- EXERCISE DESCRIPTION: From the line with "The width and" to the line with "Task: Click the", retype each line exactly as it stands in the records below, but skip the pictures.
▬▬▬
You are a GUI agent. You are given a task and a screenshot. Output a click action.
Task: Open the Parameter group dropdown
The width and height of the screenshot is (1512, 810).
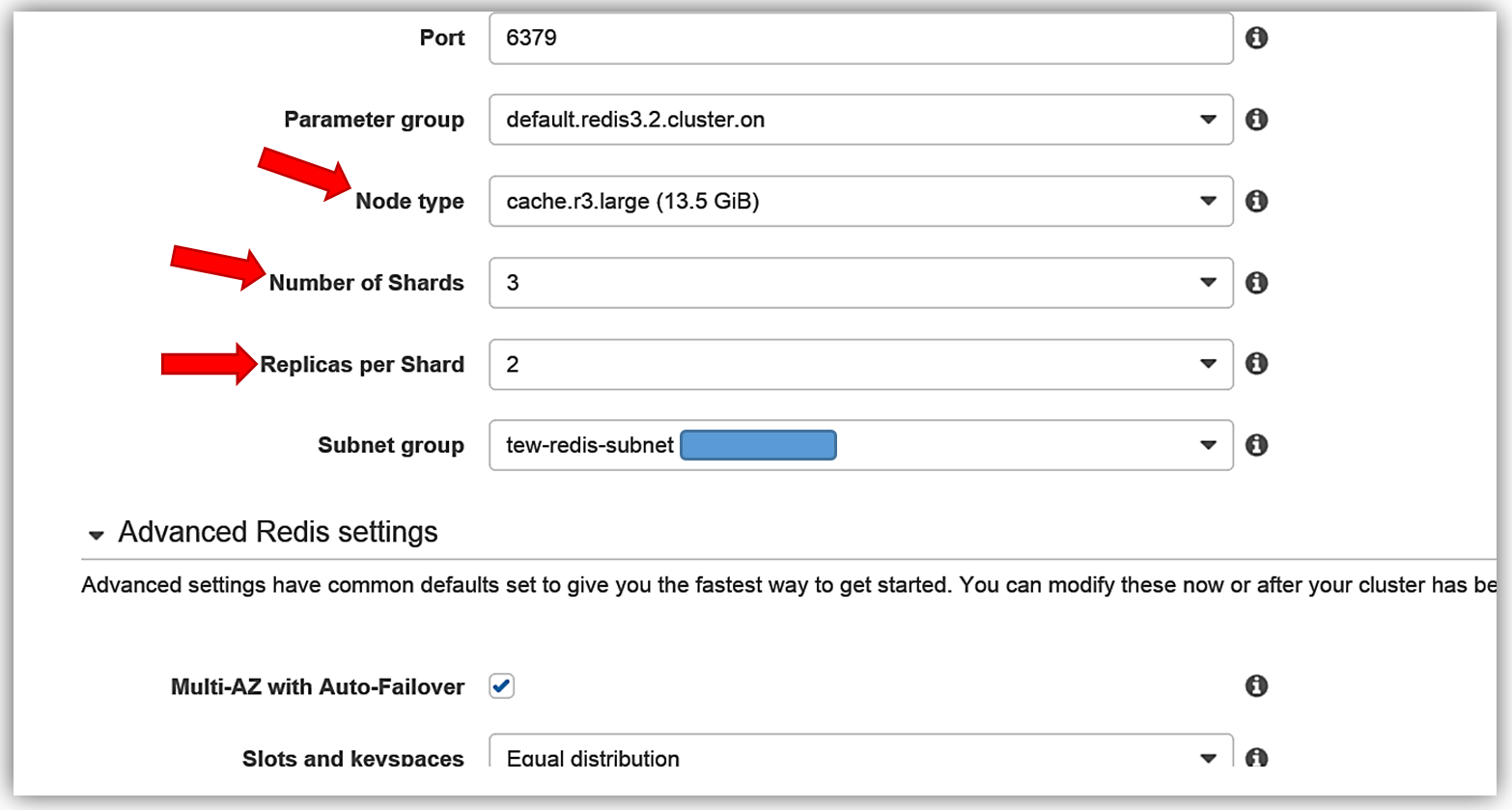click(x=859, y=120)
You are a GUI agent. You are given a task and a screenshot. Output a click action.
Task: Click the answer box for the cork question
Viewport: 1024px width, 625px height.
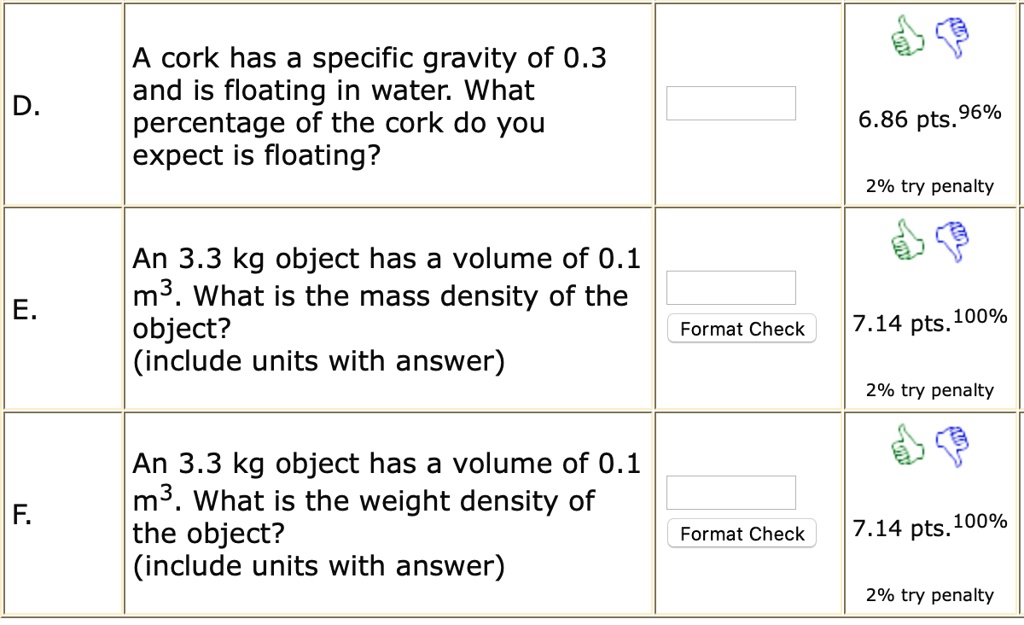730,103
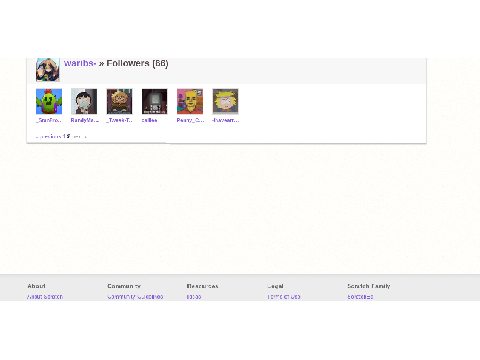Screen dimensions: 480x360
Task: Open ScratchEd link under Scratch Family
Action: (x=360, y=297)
▬▬▬
- TASK SOLUTION:
The width and height of the screenshot is (1512, 810).
click(x=859, y=120)
You are a GUI agent. You are given a task and a screenshot. Output a click action.
Task: Click the answer box for the cork question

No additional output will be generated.